Charlotte-Jeanne Béraud de La Haie
Titre(s) Marquise de Montesson
Conjoint(s) Jean-Baptiste, marquis de Montesson
Biographie
Date de naissance 1737
Date de décès 1806
Notice(s) dans dictionnaire(s) ancien(s)
Dictionnaire Fortunée Briquet (1804)


Notice de Marie-Emmanuelle Plagnol-Diéval, 2008

De petite noblesse par ses parents, Charlotte-Jeanne Béraud de La Haie de Riou, née en 1737, acquiert par son mariage, en 1757, avec le vieux duc de Montesson (il la laissera veuve à 32 ans sans descendance), un titre, une fortune et des relations aristocratiques. Ainsi se fait-elle présenter chez le prince de Conti, au Temple, puis à L'Isle-Adam où elle joue la comédie. Elle pratique également sur son propre théâtre la harpe, le chant et l'art dramatique. Le duc d'Orléans l'invite dans sa résidence d'été de Villers-Cotterêts après la mort de la duchesse, alors qu'il a pour maîtresse Mlle Le Marquis, elle-même ancienne actrice. Pour éliminer sa rivale, elle devient auteure, joue ses propres pièces et chante dans les comédies à ariettes et les fêtes brillantes qu'organise pour elle son amant. Florian lui dédie sa fable de «L'Aigle et la Colombe». Son mariage morganatique avec le duc d'Orléans (le 23 août 1773) donne au salon de son nouvel hôtel de La Chaussée d'Antin une assise politique (grâce à Loménie de Brienne et aux Choiseul) et littéraire. Elle partage avec la comtesse de La Marck et Mme de Genlis, fille de sa demi-soeur, les rôles de jeunes premières et de coquettes. Le duc d'Orléans joue les paysans et les financiers comme dans ses premiers théâtres. Mlle Drouin de la Comédie Française dirige la troupe.

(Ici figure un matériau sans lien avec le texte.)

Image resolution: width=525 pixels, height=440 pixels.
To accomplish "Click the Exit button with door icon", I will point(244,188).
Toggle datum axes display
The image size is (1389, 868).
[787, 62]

Mme de Montesson crée régulièrement ses pièces de 1776 à 1784: Marianne (5 février 1776), L'Heureux échange (mars 1777), Roberts Sciarts (février 1777), L'Amant romanesque (mars 1778), La Marquise de Sainville (1778), L'Aventurier(janvier 1779), L'Héritier généreux (1780), La Fausse vertu (1781), L'Homme impassible (1781), La Comtesse de Bar (4 mai 1783) et Agnès de Méranie (janvier ou février 1784), auxquelles s'ajoutent quelques pièces contemporaines célèbres. Soucieuse de reconnaissance littéraire, elle invite les personnalités en vue comme Mme du Deffand, Mlle de Lespinasse et Grimm qui commente toutes les «premières» dans sa Correspondance. L'apothéose de son théâtre et de son salon se situe lors du retour à Paris de Voltaire en 1778, qu'elle invite à la représentation de deux pièces nouvelles composées cette année, L'Amant romanesque et La Marquise de Sainville. En revanche, elle risque une seule fois la scène publique pour La Comtesse de Chazelles le 6 mai 1785: c'est un échec complet. Retirée dans son hôtel particulier après la mort du duc d'Orléans en 1785, emprisonnée durant la Terreur en 1793, elle est libérée après le 9 Thermidor. Amie de Joséphine de Beauharnais, elle bénéficie de la sympathie de Napoléon qui lui restitue son douaire et lui enjoint de rouvrir son salon dès 1801. Elle se retire à la fin de sa vie à Romainville, où elle meurt le 6 février 1806: ses obsèques sont célébrées à Saint-Roch sur ordre de l'Empereur.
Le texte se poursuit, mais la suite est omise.